Os dois primeiros colaboradores da Operação Lava-Jato, o ex-diretor Paulo Roberto Costa e o doleiro Alberto Youssef, tiveram seus acordos assinados quando estavam presos. O primeiro foi Costa. O principal motivo que o levou à delação não foi a prisão ou o medo de sua condenação, mas a implicação de suas filhas e de seus genros nas investigações, conforme relato de defensores e familiares.
O medo de Youssef, por sua vez, foi o de receber uma condenação longa. O doleiro sabia que passaria muitos anos preso, já que a sua participação no esquema de corrupção da Petrobras levaria ao rompimento de uma delação feita por ele anteriormente no caso Banestado.
Na contrapartida, outras delações fundamentais às investigações foram feitas com réus em liberdade, como a do ex-gerente da Petrobras Pedro Barusco, que ampliou as investigações para mais de 200 obras.
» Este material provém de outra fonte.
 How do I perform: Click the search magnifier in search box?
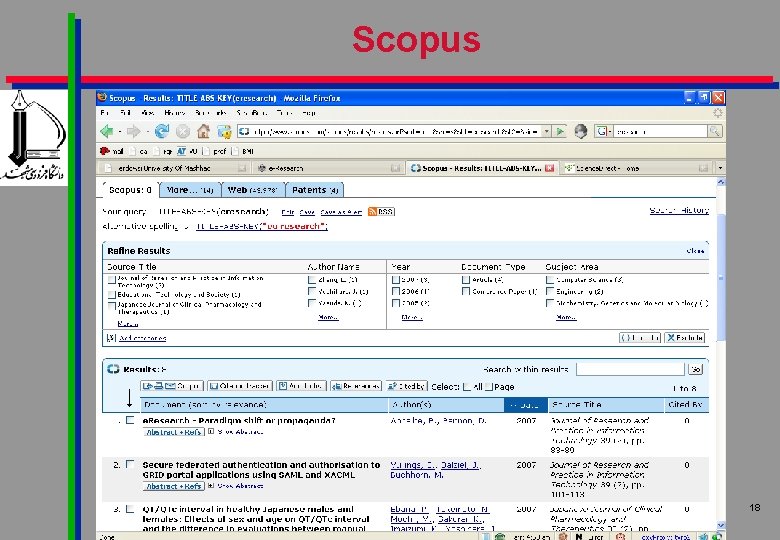tap(714, 131)
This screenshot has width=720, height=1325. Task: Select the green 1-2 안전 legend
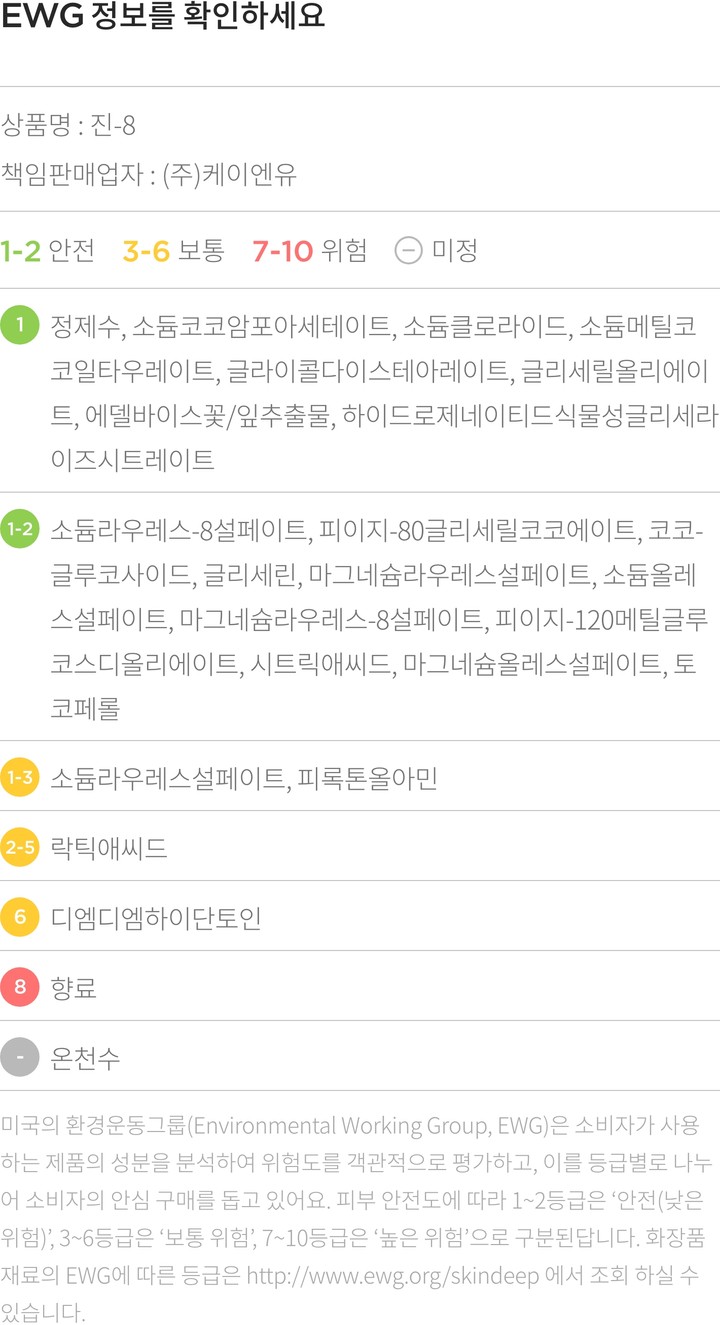[48, 250]
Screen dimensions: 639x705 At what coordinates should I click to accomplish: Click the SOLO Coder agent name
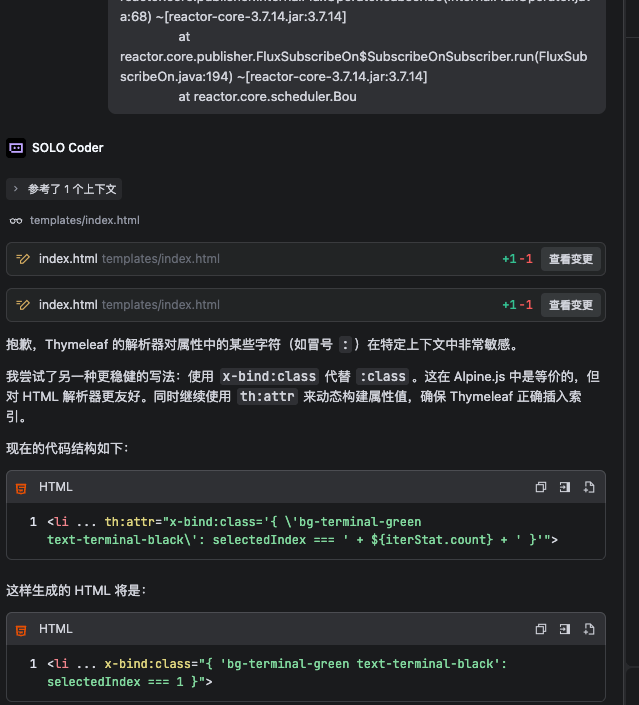point(68,148)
Ele procurou a Justiça assim que os primeiros empreiteiros foram presos, em 2014, da mesma forma que procedeu o empresário Augusto Mendonça. Há casos ainda em que o colaborador foi preso, conseguiu a liberdade e só depois recorreu à delação, como fez o presidente da UTC, Ricardo Pessoa.
REPERCUSSÃO NEGATIVA
As críticas às colaborações já causaram polêmicas também no governo do presidente interino Michel Temer. Além de Renan Calheiros, a repercussão negativa de uma posição contrária à delação atingiu o advogado Antônio Cláudio Mariz de Oliveira, que era cotado para ministro da Justiça. Seu nome foi descartado depois que ele deu uma entrevista crítica à investigação.
Existe sempre uma tentativa das defesas e de pessoas envolvidas de tentar limar os alicerces da Lava-Jato. E um dos grandes alicerces dessa investigação é a colaboração premiada. Há uma falsa transmissão da realidade. Apenas um quarto dos colaboradores que fizeram acordo estavam presos diz o procurador Paulo Roberto Galvão.
Tramitam no Congresso pelo menos oito projetos que afetam o uso da delação premiada, como o PL 4081/2015, que impede que alguém que tenha rompido um acordo anterior faça novo acordo. Neste caso, as confissões de Youssef não teriam acontecido. A principal mudança em tramitação é a apresentada pelo deputado Wadih Damous (PT-RJ), que impede que um réu preso assine acordo de delação, como defendeu o presidente do Senado nas gravações feitas por Sérgio Machado.
Em palestra na última quinta-feira, em Curitiba, o juiz Sérgio Moro afirmou que impedir que um réu preso faça delação premiada fere o direito de ampla defesa, pois a colaboração, na perspectiva do delator, é um meio de ele se defender. Para Moro, as tramitações desses projetos podem ser sinais de uma tentativa de retorno ao status quo da impunidade dos poderosos. Moro voltou a alertar sobre os riscos às conquistas alcançadas pela Lava-Jato até o momento, que podem ser destruídas por leis que facilitem a impunidade.